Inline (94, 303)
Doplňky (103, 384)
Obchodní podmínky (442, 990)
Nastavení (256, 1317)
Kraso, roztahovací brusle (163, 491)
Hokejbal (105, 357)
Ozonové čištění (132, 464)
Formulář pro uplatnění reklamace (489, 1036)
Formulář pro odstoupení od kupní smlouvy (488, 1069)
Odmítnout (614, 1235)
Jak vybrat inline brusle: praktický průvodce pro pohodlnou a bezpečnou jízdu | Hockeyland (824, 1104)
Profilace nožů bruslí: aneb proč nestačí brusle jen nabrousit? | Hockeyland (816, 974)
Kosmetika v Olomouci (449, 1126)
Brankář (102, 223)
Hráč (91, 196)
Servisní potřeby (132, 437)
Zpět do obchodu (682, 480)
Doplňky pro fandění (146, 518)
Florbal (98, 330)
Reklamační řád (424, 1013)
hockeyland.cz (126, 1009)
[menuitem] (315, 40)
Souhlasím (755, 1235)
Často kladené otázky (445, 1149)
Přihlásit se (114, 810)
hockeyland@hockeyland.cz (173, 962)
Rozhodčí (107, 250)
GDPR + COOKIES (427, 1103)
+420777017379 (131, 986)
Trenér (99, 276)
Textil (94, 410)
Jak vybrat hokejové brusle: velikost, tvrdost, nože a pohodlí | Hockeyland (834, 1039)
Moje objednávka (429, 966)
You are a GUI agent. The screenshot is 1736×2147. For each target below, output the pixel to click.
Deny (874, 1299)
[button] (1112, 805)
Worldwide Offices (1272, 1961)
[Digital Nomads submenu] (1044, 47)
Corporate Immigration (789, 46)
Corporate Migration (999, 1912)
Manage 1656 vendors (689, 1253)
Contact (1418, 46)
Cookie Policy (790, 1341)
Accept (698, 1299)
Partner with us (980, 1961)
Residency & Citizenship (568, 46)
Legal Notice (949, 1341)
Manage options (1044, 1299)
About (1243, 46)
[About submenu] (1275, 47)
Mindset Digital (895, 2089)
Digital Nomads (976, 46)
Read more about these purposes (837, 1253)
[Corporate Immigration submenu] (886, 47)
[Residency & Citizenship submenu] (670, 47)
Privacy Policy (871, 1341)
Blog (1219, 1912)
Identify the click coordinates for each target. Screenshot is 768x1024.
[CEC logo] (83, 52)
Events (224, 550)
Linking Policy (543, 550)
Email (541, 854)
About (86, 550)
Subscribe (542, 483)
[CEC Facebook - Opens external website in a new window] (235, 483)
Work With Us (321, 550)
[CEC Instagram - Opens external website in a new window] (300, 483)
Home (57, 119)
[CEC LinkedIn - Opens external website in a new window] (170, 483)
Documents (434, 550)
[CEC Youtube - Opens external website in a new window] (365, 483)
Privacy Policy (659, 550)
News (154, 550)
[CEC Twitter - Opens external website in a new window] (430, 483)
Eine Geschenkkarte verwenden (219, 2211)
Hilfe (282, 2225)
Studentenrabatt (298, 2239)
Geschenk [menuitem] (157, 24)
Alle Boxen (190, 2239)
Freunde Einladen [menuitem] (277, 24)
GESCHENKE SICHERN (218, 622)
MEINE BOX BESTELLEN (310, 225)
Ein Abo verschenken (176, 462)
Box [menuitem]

* [Exercise directions] Find the lines of the listing above that hold "submenu". Please copy them.

* [Exercise result]
[Digital Nomads submenu] (1044, 47)
[About submenu] (1275, 47)
[Corporate Immigration submenu] (886, 47)
[Residency & Citizenship submenu] (670, 47)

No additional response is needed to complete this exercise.